### TASK DIRECTIONS
Starting at the line with "You are a GUI", copy each line through the last one below exactly as written, without any pictures.
STORED DATA Start Marker
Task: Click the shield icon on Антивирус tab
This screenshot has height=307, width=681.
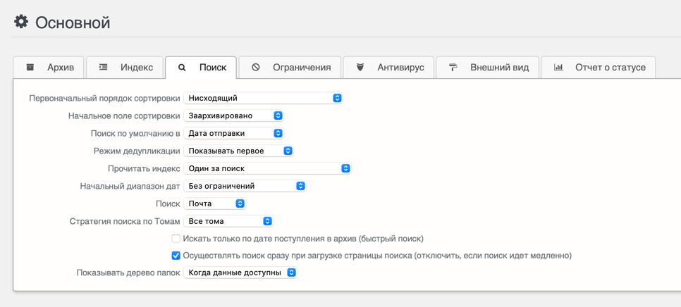Action: coord(360,68)
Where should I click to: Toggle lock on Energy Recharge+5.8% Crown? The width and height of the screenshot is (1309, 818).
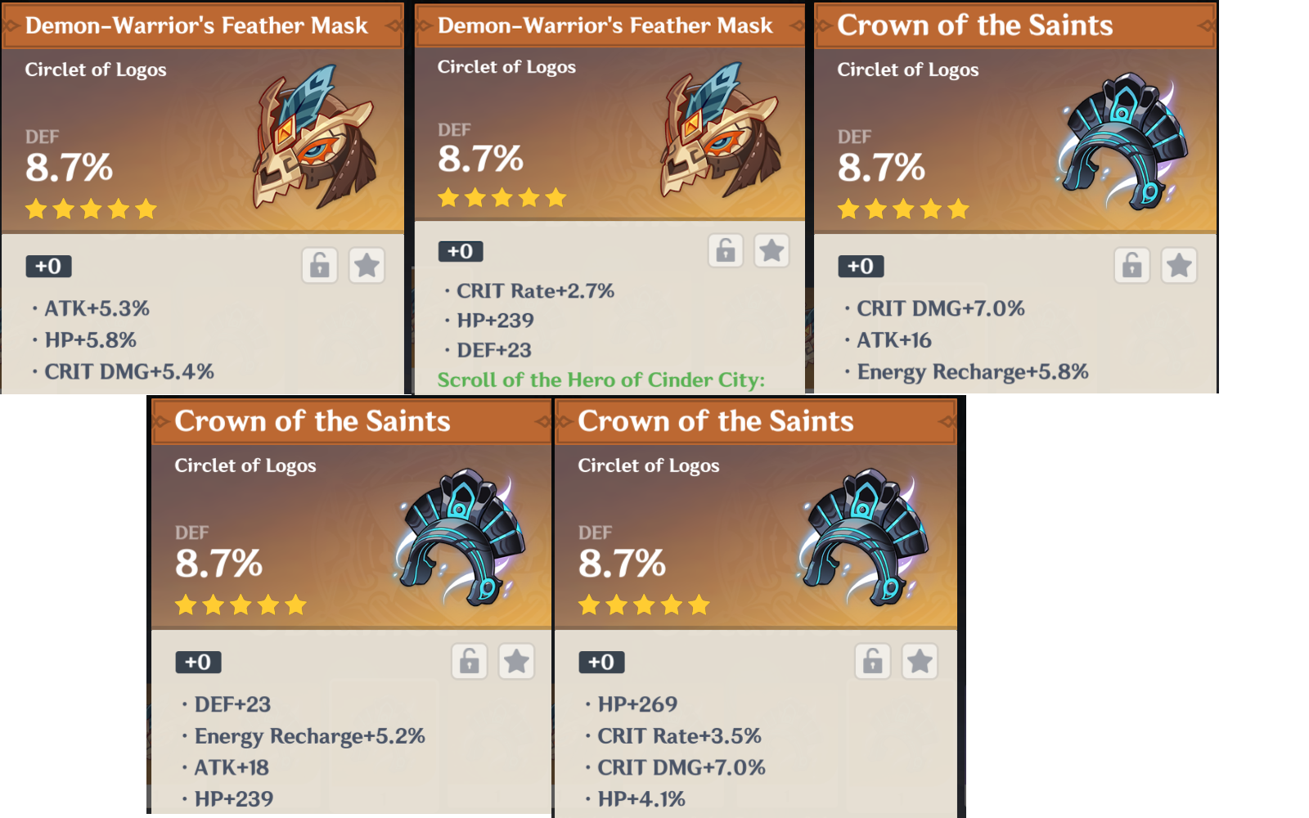(x=1132, y=265)
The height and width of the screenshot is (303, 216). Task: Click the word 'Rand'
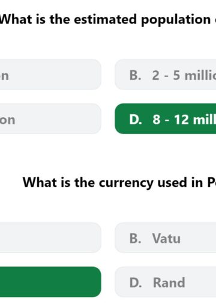coord(169,283)
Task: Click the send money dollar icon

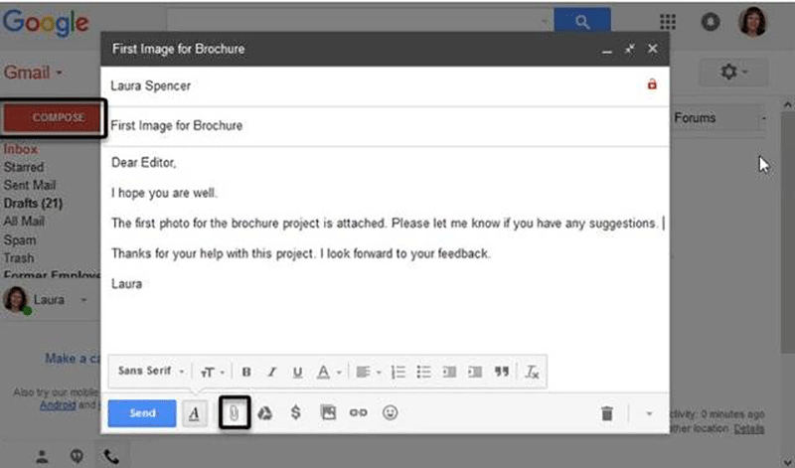Action: point(295,413)

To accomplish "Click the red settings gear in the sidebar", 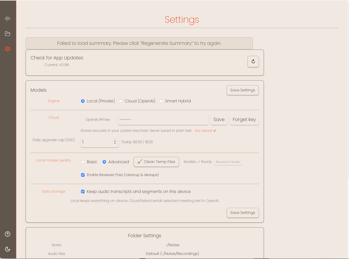I will (x=8, y=49).
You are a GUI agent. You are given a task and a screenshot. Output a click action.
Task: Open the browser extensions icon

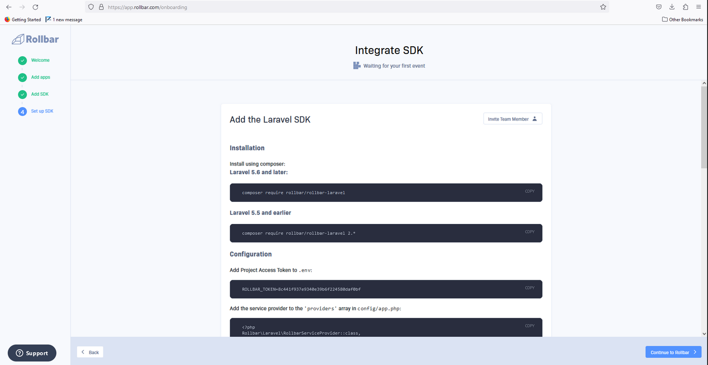pyautogui.click(x=685, y=7)
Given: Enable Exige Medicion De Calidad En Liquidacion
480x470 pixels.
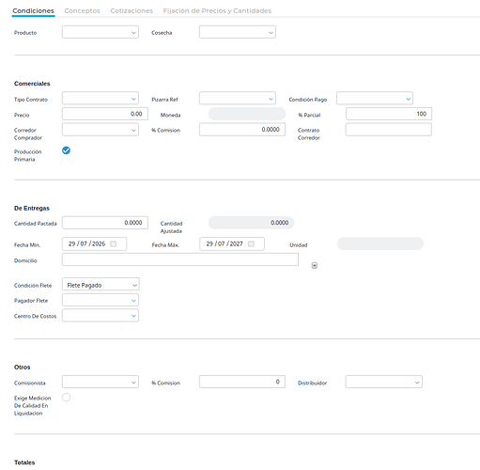Looking at the screenshot, I should (66, 398).
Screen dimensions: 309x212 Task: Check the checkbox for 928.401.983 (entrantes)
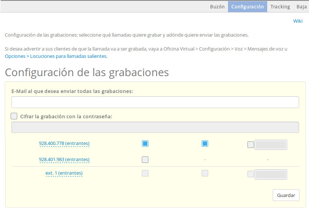point(145,160)
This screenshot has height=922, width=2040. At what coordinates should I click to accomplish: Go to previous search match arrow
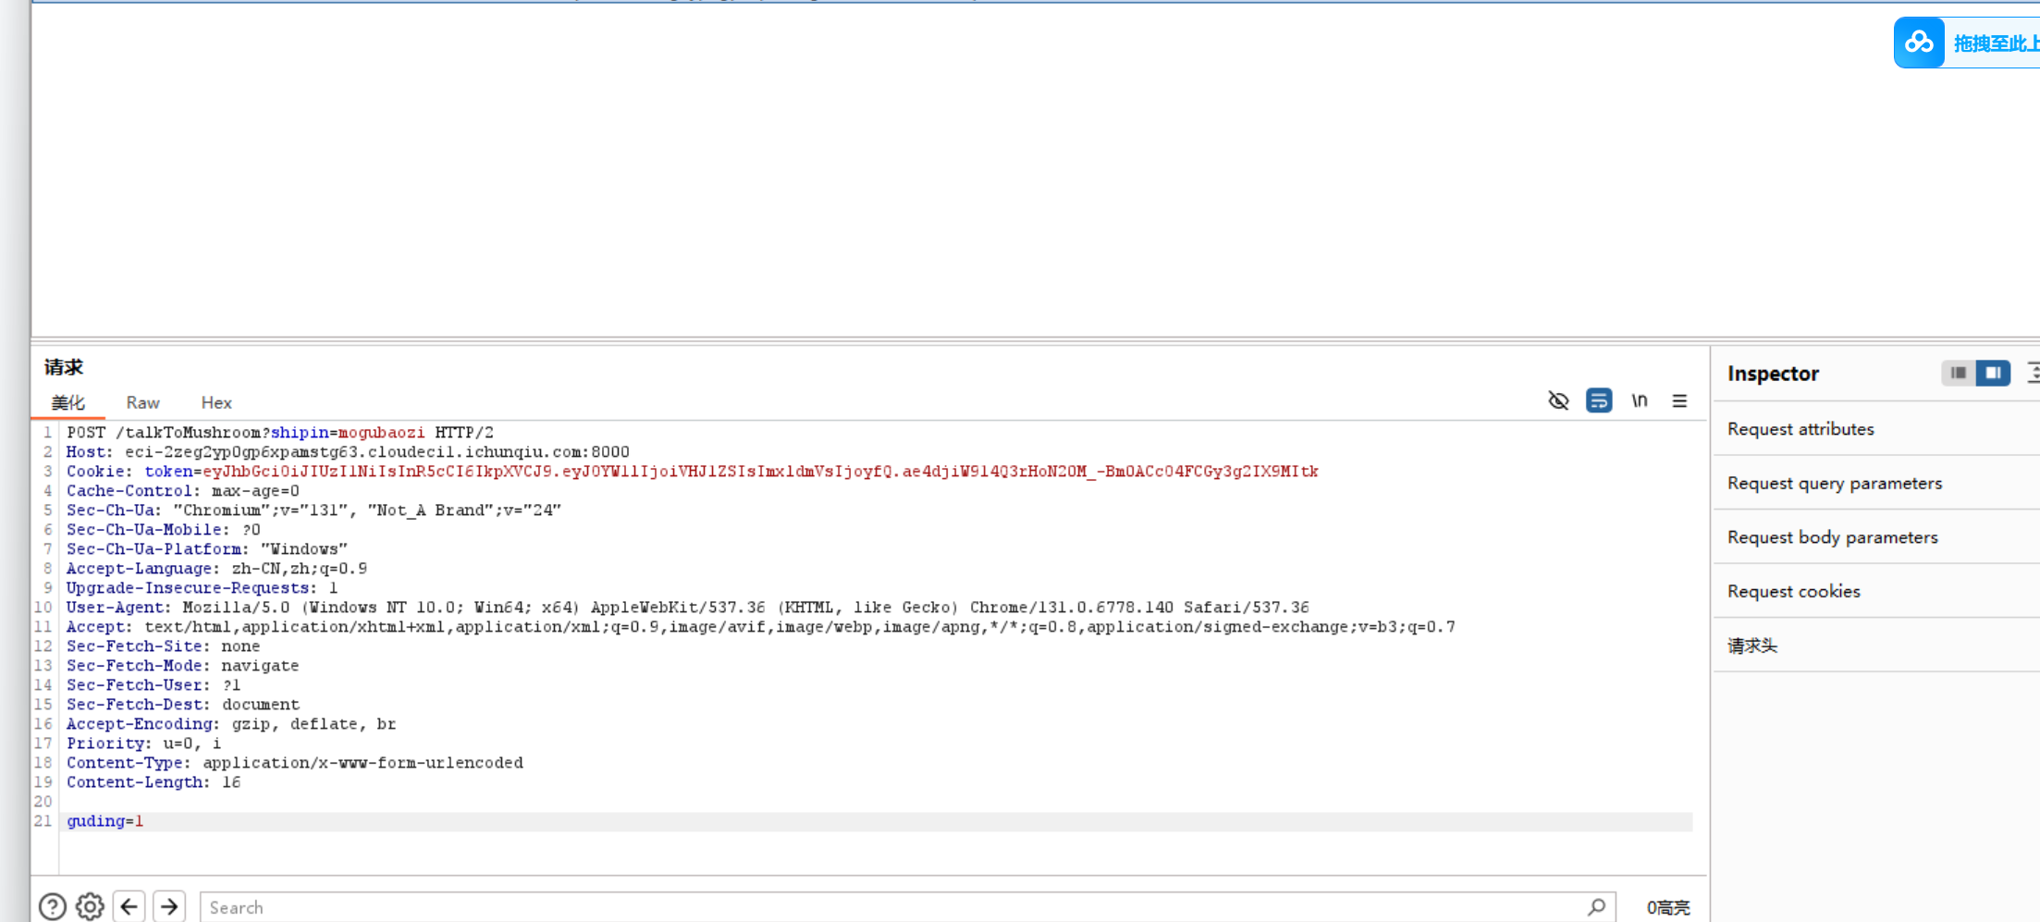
STORED DATA End Marker
### ANSWER
You are a GUI agent. You are given a task and a screenshot. Output a click action.
Task: Open the browser extensions icon

pyautogui.click(x=685, y=7)
Given: Enable Exige Medicion De Calidad En Liquidacion
480x470 pixels.
Looking at the screenshot, I should (66, 398).
Screen dimensions: 309x212 Task: Check the checkbox for 928.401.983 (entrantes)
point(145,160)
This screenshot has height=922, width=2040. At what coordinates should I click to accomplish: Go to previous search match arrow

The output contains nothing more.